Liouville Spectral Gap and Bifurcation Driven Lagrangian Eulerian Decoupling with Nondiffusive Turbulence Closures

TL;DR

This paper demonstrates that in turbulence, the joint PDF of Eulerian and Lagrangian fields relaxes exponentially to a factorized form governed by a spectral gap related to bifurcation rates, leading to new turbulence closure relations.

Contribution

It reveals the spectral gap driven relaxation mechanism in turbulence and provides a theoretical validation for nondiffusive turbulence closure models.

Findings

Joint PDF relaxes exponentially to a factorized form.

Spectral gap magnitude is set by bifurcation rate of velocity gradient.

Closure relations for turbulence equations are theoretically validated.

Abstract

In fully developed homogeneous and isotropic turbulence, the Lagrangian and Eulerian descriptions of motion, although formally equivalent, become statistically decoupled. In this work, by invoking Liouville theorem, we show that the joint probability density function (PDF) of the Eulerian and Lagrangian fields, evolving from arbitrary initial conditions, relaxes exponentially toward a factorized form given by the product of the corresponding marginal PDFs.

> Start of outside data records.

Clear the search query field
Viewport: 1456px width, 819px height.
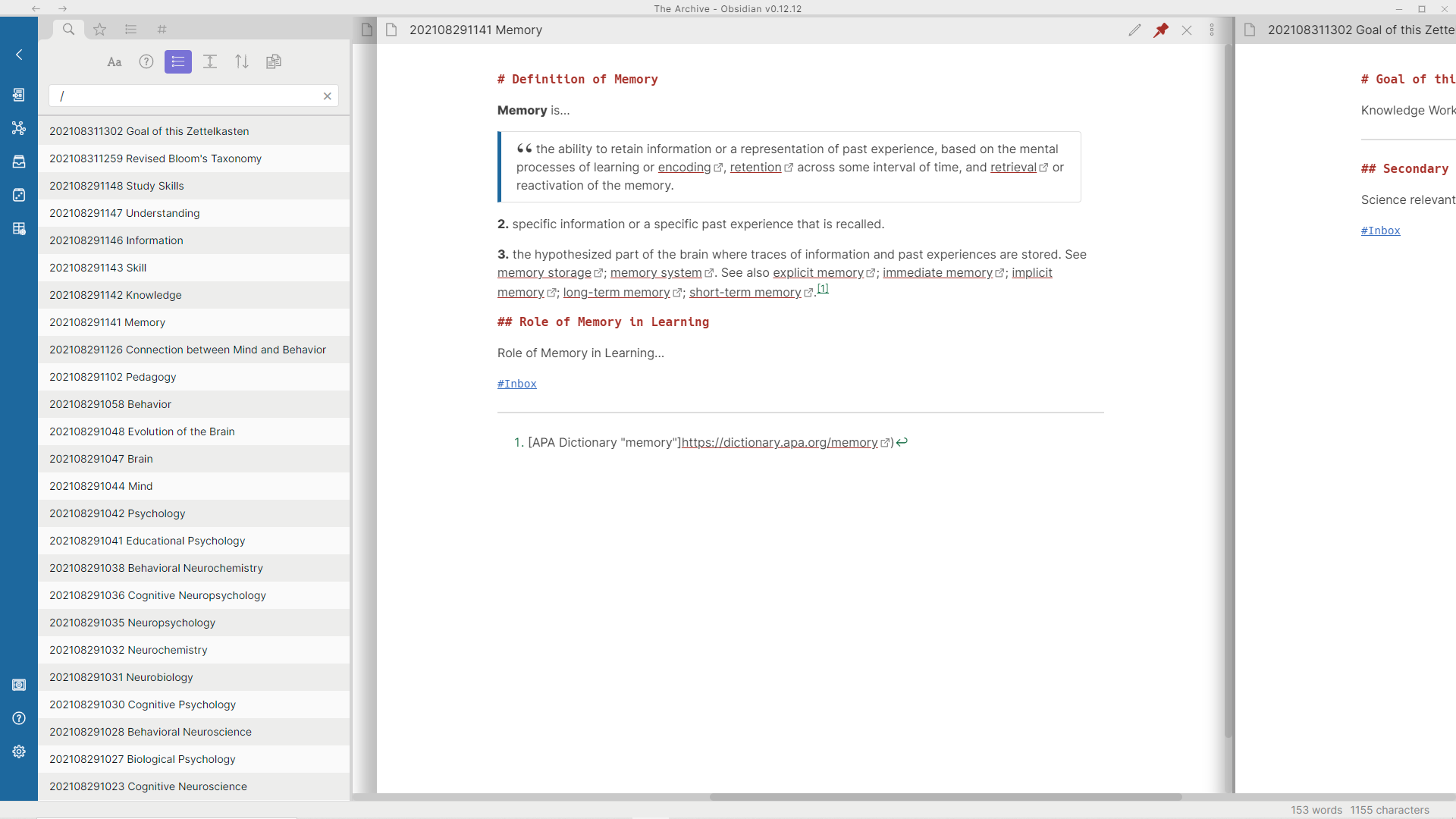[328, 96]
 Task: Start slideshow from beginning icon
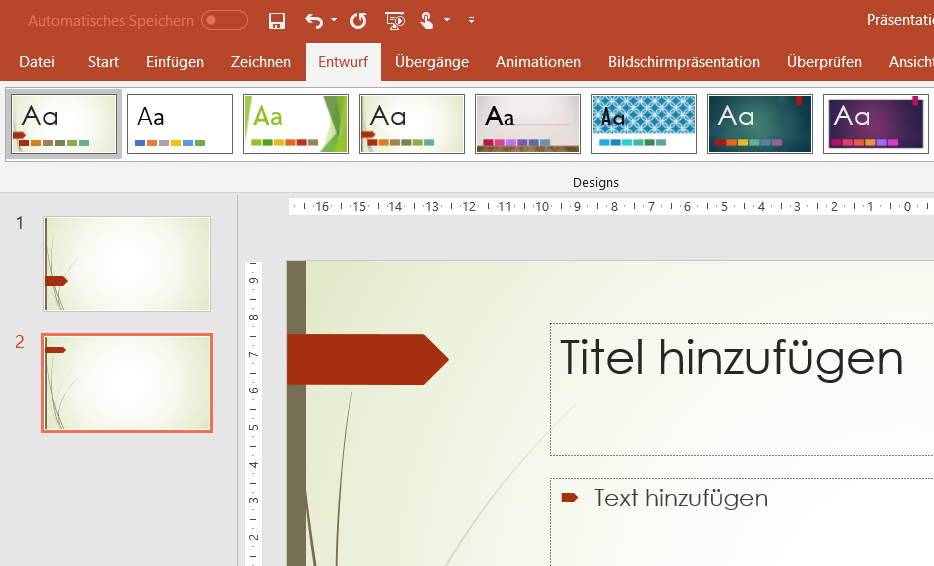(395, 20)
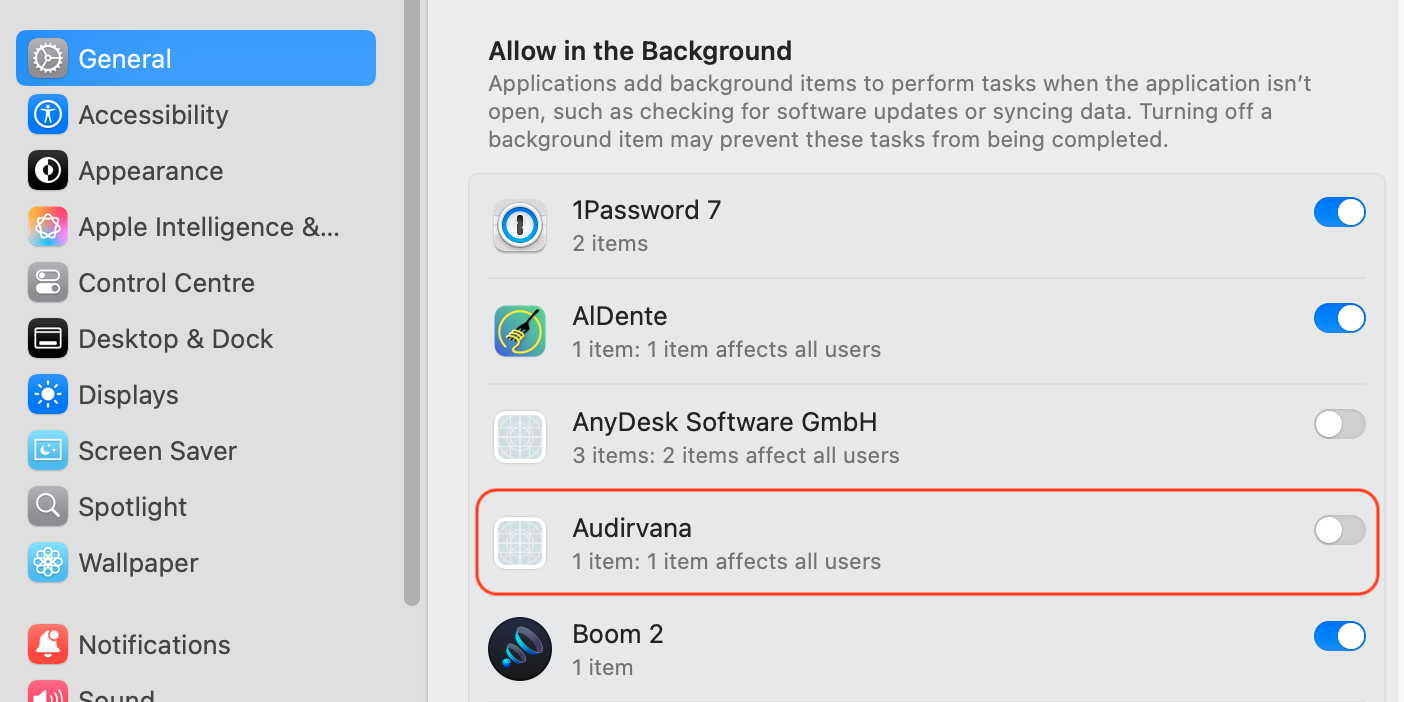Click the Desktop & Dock icon
Image resolution: width=1404 pixels, height=702 pixels.
pos(47,339)
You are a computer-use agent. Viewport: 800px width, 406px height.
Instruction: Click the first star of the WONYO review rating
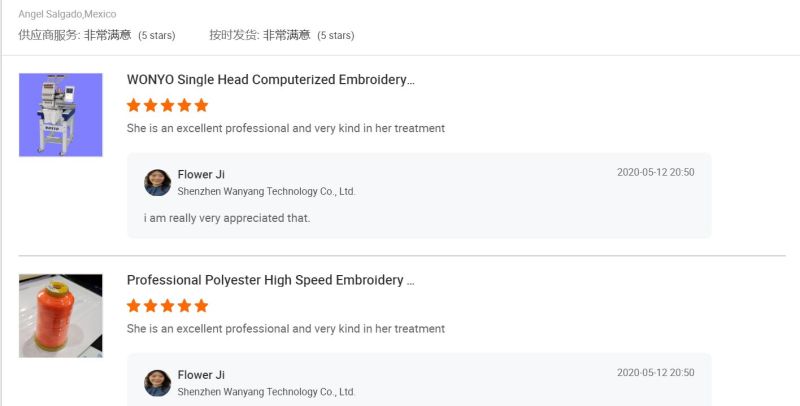point(134,105)
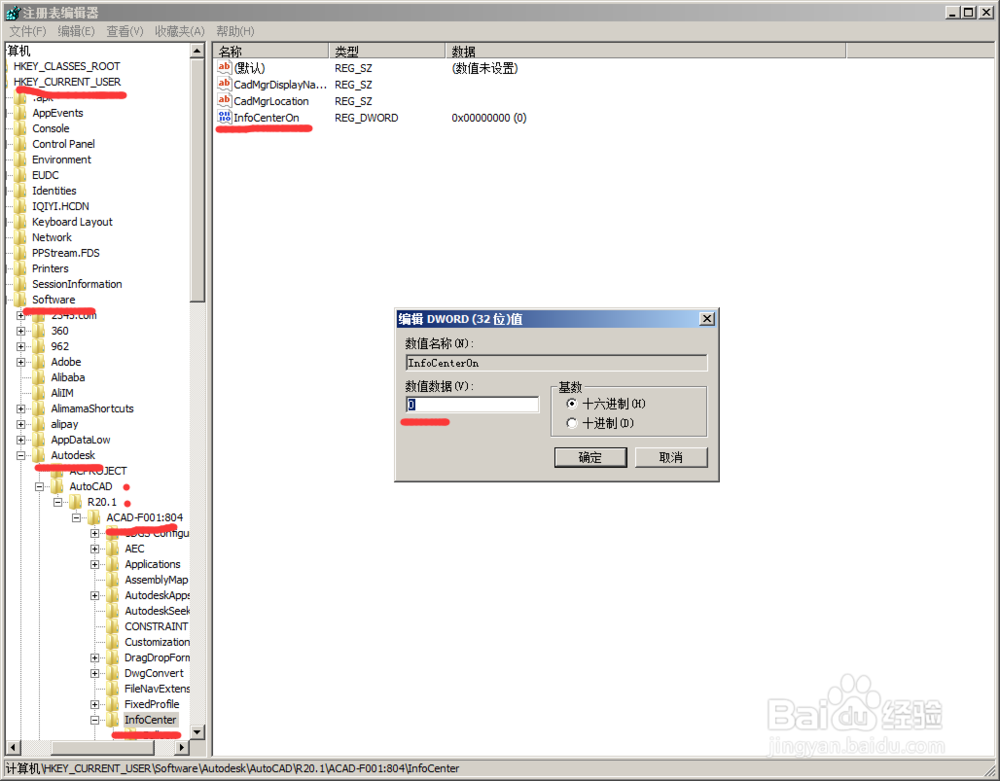The image size is (1000, 781).
Task: Expand the Adobe registry key
Action: point(21,361)
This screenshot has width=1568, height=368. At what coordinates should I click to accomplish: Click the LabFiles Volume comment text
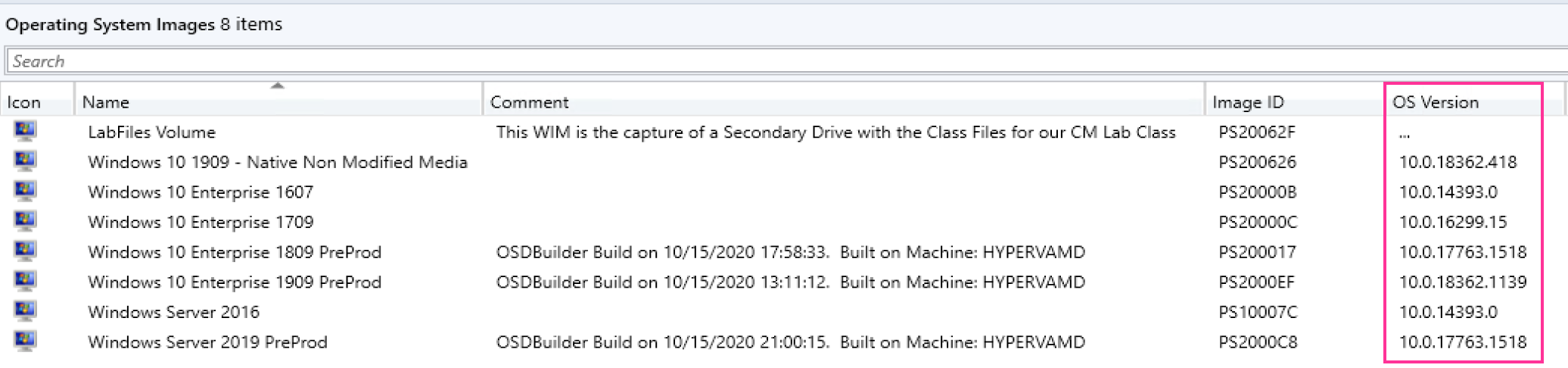pyautogui.click(x=835, y=133)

This relaxation is governed by a genuine spectral gap of the Liouville operator, whose magnitude is primarily set by the bifurcation rate of the velocity gradient dynamics, whereas the contribution of Lyapunov exponents is shown to be significantly smaller. As a consequence, Eulerian Lagrangian correlations decay rapidly, and if the joint PDF is initially factorized, its factorized structure is preserved at all subsequent times, with each marginal evolving independently under the corresponding dynamics. We further show that the formal equivalence between the two descriptions implies the invariance of the relative kinetic energy between arbitrarily chosen points. When combined with the asymmetric statistics of instantaneous finite scale Lyapunov exponents in incompressible turbulence, this property provides a quantitative interpretation of particle pair separation and of the turbulent energy cascade. Finally, these results naturally lead to nondiffusive closure relations for the von K\'arm\'an Howarth and Corrsin equations, which coincide with those previously proposed by the author, thereby providing an independent theoretical validation of those closures.